A different picture was observed for TEs upon examining the association of transcript levels of TE-related genes with DIP-seq peaks (“Methods”). While TE-related genes with or without 6mA did not show much difference in RPKM values, TE-related genes with 4mC marks showed a decrease when compared to those without 4mC (t-test p-val: 6.8E−8, Fig. 5c, top). Thus, in expressed TEs 4mC may be regarded as a repressive mark. Note that co-localization of 4mC and 6mA is compatible with repression, as 6mA was reported to form an adversarial network preserving Polycomb silencing23. Alternatively, some of the 6mA marks co-localizing with 4mC-rich regions may represent a “bleed-through” signal from the nearby 4mC in SMRT-seq data, as was inferred for 5mC-rich regions in mammals11. Regardless of 6mA role, the transcriptionally repressed state of TEs is corroborated by a measurable overlap with small RNA profiles, observed for 4mC but not for 6mA (Supplementary Note 4; Supplementary Fig. 13c).
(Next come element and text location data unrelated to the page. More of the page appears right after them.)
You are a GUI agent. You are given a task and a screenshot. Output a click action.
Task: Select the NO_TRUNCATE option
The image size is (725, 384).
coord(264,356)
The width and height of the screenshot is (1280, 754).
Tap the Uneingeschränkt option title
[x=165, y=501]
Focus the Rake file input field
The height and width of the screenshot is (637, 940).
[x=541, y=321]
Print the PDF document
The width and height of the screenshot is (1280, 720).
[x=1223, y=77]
Small RNAs play a prominent role in transcriptional repression of A. vaga TEs50, and bdelloids show a dramatic expansion of RNA-mediated silencing machinery, with dozens of Piwi/Ago and RdRP copies17,51.

Interpreting the 4mC marks

To identify possible readers of bacterial marks, we searched for candidate proteins capable of discriminating between methylated and unmethylated cytosines. All known DNA methyl groups protrude from the major groove of the B-form double helix and can be recognized as epigenetic marks. In eukaryotes, several protein domains can read 5mC (SRA/SAD/YDG; MBD/TAM; Kaiso) or 6mA (HARE-HTH; RAMA)6,12, usually in a preferred sequence context. We used profile-HMM searches to find candidate methyl readers in Adineta genomes. No homologs were found for the SAD_SRA domain (PF02182), which recognizes hemimethylated CpGs by embracing DNA and flipping out the methylated cytosine52. However, we saw the drastic expansion of MBD/TAM-containing proteins, which do not require base-flipping: 14 different alleles (originating from three quartets, Q1–Q3, plus a segmental duplication) encode seven SETDB1 variants, as opposed to only one in monogonont rotifers or other invertebrates (Fig. 6a, b; Supplementary Fig. 14a; Supplementary Data 2). These proteins share the same domain architecture, with the MBD sandwiched between the N-terminal triple-Tudor domains and the C-terminal pre-SET/SET/post-SET domains, present in all SETDB1/eggless-like H3K9me3 histone lysine MTases (KMTs) (Fig. 6a). All seven proteins are transcribed in each Adineta spp. (Supplementary Fig. 15). Additional MBD/TAM domains of BAZ2A/TIP5-like remodelers, which form heterochromatin on rDNA and satellites53, comprise only one quartet in A. vaga (Supplementary Fig. 14c; Supplementary Data 3).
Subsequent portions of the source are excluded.